Hi,
I've trying to implement a simple scenario to get data from elastic into my spark program.
I have two indexes
First one is search index using this i am fetching messageIds on the basis of a matching value from one attribute
#Fetching messageIds from the search Index matching search term
q ="""{
"query": {
"match": {"column":"valueXXXX"}
}
}"""
reader = sqlContext.read.format("org.elasticsearch.spark.sql").option("es.nodes",connection_url).option("es.query", q).
s_df = reader.load("seachIndex1.0/search")
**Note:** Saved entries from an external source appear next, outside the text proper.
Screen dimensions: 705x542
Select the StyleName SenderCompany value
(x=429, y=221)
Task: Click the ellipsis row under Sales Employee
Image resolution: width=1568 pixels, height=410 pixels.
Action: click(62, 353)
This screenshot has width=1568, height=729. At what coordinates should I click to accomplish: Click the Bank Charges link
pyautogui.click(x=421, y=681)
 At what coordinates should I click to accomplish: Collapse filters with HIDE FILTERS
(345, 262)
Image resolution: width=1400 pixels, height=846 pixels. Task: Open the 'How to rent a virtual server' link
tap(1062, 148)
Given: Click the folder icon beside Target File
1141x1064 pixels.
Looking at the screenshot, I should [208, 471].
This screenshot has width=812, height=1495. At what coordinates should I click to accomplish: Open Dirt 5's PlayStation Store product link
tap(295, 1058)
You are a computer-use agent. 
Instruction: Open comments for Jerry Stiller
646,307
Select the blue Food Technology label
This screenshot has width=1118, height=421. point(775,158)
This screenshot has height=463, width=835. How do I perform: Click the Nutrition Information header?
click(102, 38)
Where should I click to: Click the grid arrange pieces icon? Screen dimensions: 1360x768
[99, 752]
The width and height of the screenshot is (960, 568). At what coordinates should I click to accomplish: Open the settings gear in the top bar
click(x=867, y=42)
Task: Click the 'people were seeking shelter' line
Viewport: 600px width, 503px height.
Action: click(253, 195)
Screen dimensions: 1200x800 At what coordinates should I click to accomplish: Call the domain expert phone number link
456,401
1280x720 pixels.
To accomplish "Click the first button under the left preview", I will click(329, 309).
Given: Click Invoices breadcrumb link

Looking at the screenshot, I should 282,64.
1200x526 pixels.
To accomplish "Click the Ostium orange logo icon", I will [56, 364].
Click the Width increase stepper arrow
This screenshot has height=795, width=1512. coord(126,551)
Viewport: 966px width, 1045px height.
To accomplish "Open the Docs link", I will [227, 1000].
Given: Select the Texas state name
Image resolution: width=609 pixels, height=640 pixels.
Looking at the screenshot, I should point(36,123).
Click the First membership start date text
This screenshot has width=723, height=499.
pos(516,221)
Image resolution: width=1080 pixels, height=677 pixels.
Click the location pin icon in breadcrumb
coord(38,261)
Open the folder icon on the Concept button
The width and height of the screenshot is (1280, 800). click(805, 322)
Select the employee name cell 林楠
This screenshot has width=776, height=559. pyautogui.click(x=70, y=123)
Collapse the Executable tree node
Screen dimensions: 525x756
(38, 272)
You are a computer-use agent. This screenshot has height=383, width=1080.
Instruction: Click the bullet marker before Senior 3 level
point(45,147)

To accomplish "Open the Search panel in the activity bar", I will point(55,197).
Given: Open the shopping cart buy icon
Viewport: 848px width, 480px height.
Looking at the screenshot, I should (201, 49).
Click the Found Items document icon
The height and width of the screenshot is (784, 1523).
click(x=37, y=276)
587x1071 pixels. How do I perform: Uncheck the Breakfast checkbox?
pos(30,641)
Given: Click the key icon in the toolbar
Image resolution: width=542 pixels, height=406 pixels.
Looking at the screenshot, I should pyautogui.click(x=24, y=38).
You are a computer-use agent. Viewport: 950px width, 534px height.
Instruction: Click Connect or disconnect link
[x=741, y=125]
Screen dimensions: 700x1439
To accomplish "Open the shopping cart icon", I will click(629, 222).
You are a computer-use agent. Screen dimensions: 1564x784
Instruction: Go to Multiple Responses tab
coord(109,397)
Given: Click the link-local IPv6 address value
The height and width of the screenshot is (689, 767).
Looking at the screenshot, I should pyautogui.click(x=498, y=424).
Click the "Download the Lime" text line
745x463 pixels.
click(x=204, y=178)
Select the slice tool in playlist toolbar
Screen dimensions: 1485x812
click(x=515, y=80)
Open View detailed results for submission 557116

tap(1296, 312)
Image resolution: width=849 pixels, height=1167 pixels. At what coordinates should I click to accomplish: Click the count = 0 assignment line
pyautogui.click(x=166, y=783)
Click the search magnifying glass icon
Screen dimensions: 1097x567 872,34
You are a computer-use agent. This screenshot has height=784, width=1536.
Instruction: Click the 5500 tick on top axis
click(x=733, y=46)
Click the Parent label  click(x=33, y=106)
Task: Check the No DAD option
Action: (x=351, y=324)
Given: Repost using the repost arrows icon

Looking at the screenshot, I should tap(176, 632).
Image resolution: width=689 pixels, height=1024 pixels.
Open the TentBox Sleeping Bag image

df_messageIds = s_df.select('message_id').distinct().rdd.map(lambda r: r[0].encode("utf-8")).take(5000)
*****This index contains only MessageIds my scenario is to use this messageIds and fetch messages from otherindex
#Fetching messages from the messageIndex
q ="""{
"query": {
"match_all": {}
}
}"""
reader = sqlContext.read.format("org.elasticsearch.spark.sql").option("es.nodes",connection_url).option("es.query", q).option("pushdown","true")
m_df = reader.load("messageIndex1.0/message")
filtered_df = m_df.filter(col('system_id').isin(['513ed057-f40e-43f8-b675-8fb3886c7640', '68d79d86-a7e2-46de-9aaf-f89341e66fe4']) == True)
filtered_df.show(5000)
Issue is that in current scenario it is taking too much time to filter out messages on the basis of Ids
I tried joining two data-frames .
I tried using is in clause
Also i am not able to send list of MessageIds with query to elasticSearch
Also I tried pushdown feature somehow it is also not working with IN clause.
Please suggest how can i optimize this scenario
Thanks